There was also a media room and a computer and technology center.

An Educational Resource Center offered educators the opportunity to see what other teachers use to teach. There were exhibits about Purim, the Western Wall and how Jewish studies can be integrated with secular studies in day schools. For example, there was an exhibit discussing how to talk about Jewish creation stories as students study American Indian creation stories during a history unit on American Indian traditions.

One family education project was built around first-graders and their parents at a day school. At the same time as the children were learning the morning prayers, their parents came to an evening session to explore the same text as their children. At the evening meeting the parents created book covers for each of the kids’ newly acquired prayer books.

At another gathering for the entire family, soon after that, the parents presented the uniquely covered prayer books to their proud first-graders, who then led their parents in the prayers.

The resource center also offered teachers the opportunity to learn how to tie- dye a silk tallit or to marbleize paint on cloth to make a challah cover.

For many educators, especially those in communities with few Jews, the CAJE conference is a vital antidote to the isolation they feel the rest of the year.

“Coming from my world, where hardly anybody’s Jewish, I love being somewhere where everybody’s Jewish.
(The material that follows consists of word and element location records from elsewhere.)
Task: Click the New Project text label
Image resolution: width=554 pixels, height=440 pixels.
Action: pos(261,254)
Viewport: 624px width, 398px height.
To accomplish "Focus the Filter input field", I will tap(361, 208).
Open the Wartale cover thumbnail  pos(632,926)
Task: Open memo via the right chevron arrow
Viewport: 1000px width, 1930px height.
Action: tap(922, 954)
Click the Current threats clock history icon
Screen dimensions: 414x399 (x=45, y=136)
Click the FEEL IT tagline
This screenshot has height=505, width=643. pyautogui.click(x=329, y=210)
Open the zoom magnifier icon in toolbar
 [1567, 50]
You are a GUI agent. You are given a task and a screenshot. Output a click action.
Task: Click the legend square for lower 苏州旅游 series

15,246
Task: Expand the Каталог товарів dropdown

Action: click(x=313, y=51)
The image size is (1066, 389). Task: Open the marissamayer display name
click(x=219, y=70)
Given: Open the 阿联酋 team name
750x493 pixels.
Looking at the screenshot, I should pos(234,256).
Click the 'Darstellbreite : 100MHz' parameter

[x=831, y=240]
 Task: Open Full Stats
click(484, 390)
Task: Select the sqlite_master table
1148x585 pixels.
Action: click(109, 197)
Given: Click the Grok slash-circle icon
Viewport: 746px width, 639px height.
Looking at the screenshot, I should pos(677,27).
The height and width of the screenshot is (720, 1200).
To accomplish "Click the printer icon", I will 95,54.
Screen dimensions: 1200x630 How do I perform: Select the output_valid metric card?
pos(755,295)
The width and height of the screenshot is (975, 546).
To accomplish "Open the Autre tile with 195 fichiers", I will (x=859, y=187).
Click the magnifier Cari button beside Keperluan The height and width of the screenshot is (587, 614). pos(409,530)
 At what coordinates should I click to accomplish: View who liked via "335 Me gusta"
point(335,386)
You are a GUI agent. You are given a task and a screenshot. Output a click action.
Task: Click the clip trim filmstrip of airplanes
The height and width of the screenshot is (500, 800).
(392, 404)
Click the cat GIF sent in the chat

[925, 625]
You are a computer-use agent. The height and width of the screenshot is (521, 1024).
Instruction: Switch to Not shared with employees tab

I can relax here in a way that I can’t at home,” said Hannah Bernard-Donals, the principal of a Reform temple supplementary school with 100 students in Columbia, Mo.

“It’s the only time we’re together with such a large group of Jewish people,” said Steve Liverman, a physician who teaches Sunday school to fifth- and sixth- graders at a Reform temple in Jackson, Miss.

“Every time I come back from CAJE I’m fired up,” said Liverman, who was at his third CAJE conference.